• _Exercise_
Rewrite the data below with every instance of "Where is" changed to "What is the location of", keeping all other text the same.

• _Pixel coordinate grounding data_
= = = = = = =
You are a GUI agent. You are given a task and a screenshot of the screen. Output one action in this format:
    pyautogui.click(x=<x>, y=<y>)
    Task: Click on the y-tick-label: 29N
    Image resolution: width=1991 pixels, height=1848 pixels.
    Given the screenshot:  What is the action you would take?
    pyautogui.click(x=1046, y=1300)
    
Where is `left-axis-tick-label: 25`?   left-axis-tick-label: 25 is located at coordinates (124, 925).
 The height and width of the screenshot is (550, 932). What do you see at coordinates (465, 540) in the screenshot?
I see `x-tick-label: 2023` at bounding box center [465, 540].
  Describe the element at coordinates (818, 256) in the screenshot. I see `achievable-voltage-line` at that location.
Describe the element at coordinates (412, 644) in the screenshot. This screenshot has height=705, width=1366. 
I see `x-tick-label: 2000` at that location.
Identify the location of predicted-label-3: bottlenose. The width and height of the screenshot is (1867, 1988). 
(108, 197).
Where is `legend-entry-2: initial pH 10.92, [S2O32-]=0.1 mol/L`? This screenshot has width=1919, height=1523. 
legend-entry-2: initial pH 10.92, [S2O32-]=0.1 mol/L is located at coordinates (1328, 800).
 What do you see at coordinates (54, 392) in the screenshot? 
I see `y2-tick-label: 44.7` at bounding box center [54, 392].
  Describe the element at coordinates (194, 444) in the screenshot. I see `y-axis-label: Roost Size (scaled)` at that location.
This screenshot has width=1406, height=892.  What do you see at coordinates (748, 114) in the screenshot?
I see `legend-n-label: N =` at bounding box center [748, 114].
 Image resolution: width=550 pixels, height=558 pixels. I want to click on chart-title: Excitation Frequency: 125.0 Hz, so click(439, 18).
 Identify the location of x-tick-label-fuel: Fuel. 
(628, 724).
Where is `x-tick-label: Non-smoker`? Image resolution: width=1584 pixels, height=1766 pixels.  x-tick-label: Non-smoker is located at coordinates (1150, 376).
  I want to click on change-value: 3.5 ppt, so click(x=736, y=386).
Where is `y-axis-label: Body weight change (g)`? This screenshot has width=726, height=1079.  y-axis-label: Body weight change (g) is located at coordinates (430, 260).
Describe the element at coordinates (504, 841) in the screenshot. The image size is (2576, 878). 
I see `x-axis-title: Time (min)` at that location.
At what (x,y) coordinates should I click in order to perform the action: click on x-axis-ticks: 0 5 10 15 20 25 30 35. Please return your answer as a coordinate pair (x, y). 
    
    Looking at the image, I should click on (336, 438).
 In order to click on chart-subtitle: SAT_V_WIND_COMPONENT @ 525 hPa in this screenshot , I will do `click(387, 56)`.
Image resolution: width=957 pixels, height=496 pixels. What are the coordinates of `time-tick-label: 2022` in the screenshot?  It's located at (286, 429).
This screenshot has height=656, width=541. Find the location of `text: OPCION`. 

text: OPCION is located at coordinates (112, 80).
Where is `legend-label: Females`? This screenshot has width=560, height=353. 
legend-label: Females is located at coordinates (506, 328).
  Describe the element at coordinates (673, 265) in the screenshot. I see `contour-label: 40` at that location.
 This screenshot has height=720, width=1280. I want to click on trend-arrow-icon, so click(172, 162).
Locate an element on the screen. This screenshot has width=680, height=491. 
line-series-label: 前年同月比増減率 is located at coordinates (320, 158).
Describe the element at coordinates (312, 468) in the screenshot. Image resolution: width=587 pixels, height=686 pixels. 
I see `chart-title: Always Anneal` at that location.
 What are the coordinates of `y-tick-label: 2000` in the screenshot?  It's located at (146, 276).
= = = = = = =
• _Exercise answer_
You are a GUI agent. You are given a task and a screenshot of the screen. Output one action in this format:
    pyautogui.click(x=<x>, y=<y>)
    Task: Click on the y-tick-label: 29N
    Image resolution: width=1991 pixels, height=1848 pixels.
    Given the screenshot:  What is the action you would take?
    pyautogui.click(x=1046, y=1300)
    
What is the location of `left-axis-tick-label: 25`?   left-axis-tick-label: 25 is located at coordinates (124, 925).
 The height and width of the screenshot is (550, 932). What do you see at coordinates (465, 540) in the screenshot?
I see `x-tick-label: 2023` at bounding box center [465, 540].
  Describe the element at coordinates (818, 256) in the screenshot. I see `achievable-voltage-line` at that location.
Describe the element at coordinates (412, 644) in the screenshot. This screenshot has height=705, width=1366. 
I see `x-tick-label: 2000` at that location.
Identify the location of predicted-label-3: bottlenose. The width and height of the screenshot is (1867, 1988). 
(108, 197).
What is the location of `legend-entry-2: initial pH 10.92, [S2O32-]=0.1 mol/L`? This screenshot has width=1919, height=1523. 
legend-entry-2: initial pH 10.92, [S2O32-]=0.1 mol/L is located at coordinates (1328, 800).
 What do you see at coordinates (54, 392) in the screenshot? 
I see `y2-tick-label: 44.7` at bounding box center [54, 392].
  Describe the element at coordinates (194, 444) in the screenshot. I see `y-axis-label: Roost Size (scaled)` at that location.
This screenshot has width=1406, height=892.  What do you see at coordinates (748, 114) in the screenshot?
I see `legend-n-label: N =` at bounding box center [748, 114].
 Image resolution: width=550 pixels, height=558 pixels. I want to click on chart-title: Excitation Frequency: 125.0 Hz, so click(439, 18).
 Identify the location of x-tick-label-fuel: Fuel. 
(628, 724).
What is the location of `x-tick-label: Non-smoker`? Image resolution: width=1584 pixels, height=1766 pixels.  x-tick-label: Non-smoker is located at coordinates (1150, 376).
  I want to click on change-value: 3.5 ppt, so click(x=736, y=386).
What is the location of `y-axis-label: Body weight change (g)`? This screenshot has width=726, height=1079.  y-axis-label: Body weight change (g) is located at coordinates (430, 260).
Describe the element at coordinates (504, 841) in the screenshot. The image size is (2576, 878). 
I see `x-axis-title: Time (min)` at that location.
At what (x,y) coordinates should I click in order to perform the action: click on x-axis-ticks: 0 5 10 15 20 25 30 35. Please return your answer as a coordinate pair (x, y). 
    
    Looking at the image, I should click on (336, 438).
 In order to click on chart-subtitle: SAT_V_WIND_COMPONENT @ 525 hPa in this screenshot , I will do `click(387, 56)`.
Image resolution: width=957 pixels, height=496 pixels. What are the coordinates of `time-tick-label: 2022` in the screenshot?  It's located at (286, 429).
This screenshot has height=656, width=541. Find the location of `text: OPCION`. 

text: OPCION is located at coordinates (112, 80).
What is the location of `legend-label: Females`? This screenshot has width=560, height=353. 
legend-label: Females is located at coordinates (506, 328).
  Describe the element at coordinates (673, 265) in the screenshot. I see `contour-label: 40` at that location.
 This screenshot has height=720, width=1280. I want to click on trend-arrow-icon, so click(172, 162).
Locate an element on the screen. This screenshot has width=680, height=491. 
line-series-label: 前年同月比増減率 is located at coordinates (320, 158).
Describe the element at coordinates (312, 468) in the screenshot. Image resolution: width=587 pixels, height=686 pixels. 
I see `chart-title: Always Anneal` at that location.
 What are the coordinates of `y-tick-label: 2000` in the screenshot?  It's located at (146, 276).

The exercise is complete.